# Lining of hutch floors



## vet-2-b (Sep 25, 2008)

what do you people line hutches with ?theres an hutch on ebay but id like to re line the bottom of it cos its abit old ( i mean inside the hutch)


----------



## vet-2-b (Sep 25, 2008)

no one ???


----------



## Yorkshire_Rose (Aug 5, 2009)

You could use plywood


----------



## BattleKat (Oct 26, 2009)

Do you want to replace the floor or just line it?
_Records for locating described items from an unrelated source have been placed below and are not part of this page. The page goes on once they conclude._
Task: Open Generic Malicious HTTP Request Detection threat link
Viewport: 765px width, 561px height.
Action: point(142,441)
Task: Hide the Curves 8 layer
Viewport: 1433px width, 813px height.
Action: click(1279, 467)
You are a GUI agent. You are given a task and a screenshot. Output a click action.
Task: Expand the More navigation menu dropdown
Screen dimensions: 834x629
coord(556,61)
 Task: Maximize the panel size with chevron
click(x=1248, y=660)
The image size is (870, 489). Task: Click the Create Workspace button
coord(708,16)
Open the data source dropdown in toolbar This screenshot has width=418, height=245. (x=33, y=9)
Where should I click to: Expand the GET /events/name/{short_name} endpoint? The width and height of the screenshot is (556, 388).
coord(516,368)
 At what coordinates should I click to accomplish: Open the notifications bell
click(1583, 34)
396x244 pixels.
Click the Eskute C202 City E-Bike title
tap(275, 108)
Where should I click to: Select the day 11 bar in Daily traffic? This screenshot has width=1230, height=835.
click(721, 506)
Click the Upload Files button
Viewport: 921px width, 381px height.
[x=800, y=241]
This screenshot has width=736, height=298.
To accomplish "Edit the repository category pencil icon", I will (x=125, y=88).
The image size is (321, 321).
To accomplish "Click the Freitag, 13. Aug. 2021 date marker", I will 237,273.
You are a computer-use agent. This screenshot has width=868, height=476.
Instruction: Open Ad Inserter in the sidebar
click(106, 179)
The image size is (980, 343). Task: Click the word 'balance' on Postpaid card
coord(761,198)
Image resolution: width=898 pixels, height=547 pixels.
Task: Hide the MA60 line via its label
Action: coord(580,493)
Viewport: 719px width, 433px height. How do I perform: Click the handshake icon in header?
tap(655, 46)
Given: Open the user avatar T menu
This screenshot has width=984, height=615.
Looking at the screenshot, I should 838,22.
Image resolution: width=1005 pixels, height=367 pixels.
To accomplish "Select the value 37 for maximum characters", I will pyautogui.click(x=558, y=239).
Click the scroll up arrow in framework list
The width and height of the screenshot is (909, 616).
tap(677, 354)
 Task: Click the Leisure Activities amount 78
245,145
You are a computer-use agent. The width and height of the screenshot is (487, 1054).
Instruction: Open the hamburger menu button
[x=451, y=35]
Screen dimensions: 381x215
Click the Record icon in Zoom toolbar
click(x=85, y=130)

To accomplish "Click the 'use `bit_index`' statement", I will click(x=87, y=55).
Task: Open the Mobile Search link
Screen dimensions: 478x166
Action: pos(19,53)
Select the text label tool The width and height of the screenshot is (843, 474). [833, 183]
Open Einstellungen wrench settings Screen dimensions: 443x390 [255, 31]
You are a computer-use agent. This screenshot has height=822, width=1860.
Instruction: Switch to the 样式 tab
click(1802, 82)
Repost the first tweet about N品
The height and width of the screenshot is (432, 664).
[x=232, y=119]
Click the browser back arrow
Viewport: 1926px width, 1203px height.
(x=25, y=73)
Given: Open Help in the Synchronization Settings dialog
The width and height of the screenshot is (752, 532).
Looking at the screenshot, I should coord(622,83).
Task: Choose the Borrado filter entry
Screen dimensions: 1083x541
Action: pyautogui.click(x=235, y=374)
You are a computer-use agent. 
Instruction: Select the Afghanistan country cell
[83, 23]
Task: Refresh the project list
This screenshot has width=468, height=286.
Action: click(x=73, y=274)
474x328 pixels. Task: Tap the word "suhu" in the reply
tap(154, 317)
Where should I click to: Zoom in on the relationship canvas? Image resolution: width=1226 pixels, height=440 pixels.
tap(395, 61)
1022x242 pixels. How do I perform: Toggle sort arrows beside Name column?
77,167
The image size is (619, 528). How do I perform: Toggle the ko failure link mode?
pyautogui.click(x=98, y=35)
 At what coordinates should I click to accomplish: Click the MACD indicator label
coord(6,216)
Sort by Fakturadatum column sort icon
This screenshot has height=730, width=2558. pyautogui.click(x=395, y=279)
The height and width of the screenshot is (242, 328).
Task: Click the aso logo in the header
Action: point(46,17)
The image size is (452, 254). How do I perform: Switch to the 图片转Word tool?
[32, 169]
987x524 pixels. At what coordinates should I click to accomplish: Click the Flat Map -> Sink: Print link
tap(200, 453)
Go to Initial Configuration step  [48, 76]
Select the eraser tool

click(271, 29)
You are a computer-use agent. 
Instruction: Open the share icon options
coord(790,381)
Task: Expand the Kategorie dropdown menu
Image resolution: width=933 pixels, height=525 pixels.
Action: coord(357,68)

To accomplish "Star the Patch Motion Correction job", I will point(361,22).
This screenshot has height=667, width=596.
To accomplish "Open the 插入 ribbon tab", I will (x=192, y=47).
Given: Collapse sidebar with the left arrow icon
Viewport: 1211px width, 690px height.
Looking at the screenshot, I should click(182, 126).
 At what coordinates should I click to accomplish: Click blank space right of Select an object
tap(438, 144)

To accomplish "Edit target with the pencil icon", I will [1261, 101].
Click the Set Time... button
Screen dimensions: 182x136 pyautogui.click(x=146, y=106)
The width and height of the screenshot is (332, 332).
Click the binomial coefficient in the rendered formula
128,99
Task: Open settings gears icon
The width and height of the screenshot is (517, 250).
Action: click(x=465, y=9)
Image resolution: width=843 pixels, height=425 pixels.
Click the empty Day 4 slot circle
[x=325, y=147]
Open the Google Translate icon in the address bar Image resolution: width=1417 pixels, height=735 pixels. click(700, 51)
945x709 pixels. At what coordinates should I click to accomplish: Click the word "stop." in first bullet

The floor of the upstairs part of our hutch is made of plywood and we lined it with lino (packs of 4x 1sq ft tiles in poundland!) to make it easier to clean and stop it rotting.


----------



## hazyreality (Jan 11, 2009)

I use lino on top of OSB board but to redo, then ply would be ok. 

I used those tiles for my shed floor but some have ripped and come up 

*Heidi*


----------



## Sarah+Hammies (Jul 20, 2009)

I use lino on the floor of my shed and i have put it in the little hutch thats in the shed that they use as a bed and in my spare hutch too. i used the cheapest stuff i could get in B&Q which was £3.99per sq metre. its easy to wash down and its quite durable so should last a while.


----------



## happysaz133 (Jun 5, 2008)

I had some spare rolls of lino, so I lined my hutch with that to keep clean!


----------



## vet-2-b (Sep 25, 2008)

thanks guys


----------



## hazyreality (Jan 11, 2009)

Sarah+Hammies said:


> I use lino on the floor of my shed and i have put it in the little hutch thats in the shed that they use as a bed and in my spare hutch too. i used the cheapest stuff i could get in B&Q which was £3.99per sq metre. its easy to wash down and its quite durable so should last a while.


£3.99 a sq m! I pay at least £6-7. Even for offcuts! A 2m x 3m offcut they wanted £33 for! Thats why I had the tiles, but they are not working! I am going to have to get a piece of lino I think!

*Heidi*


----------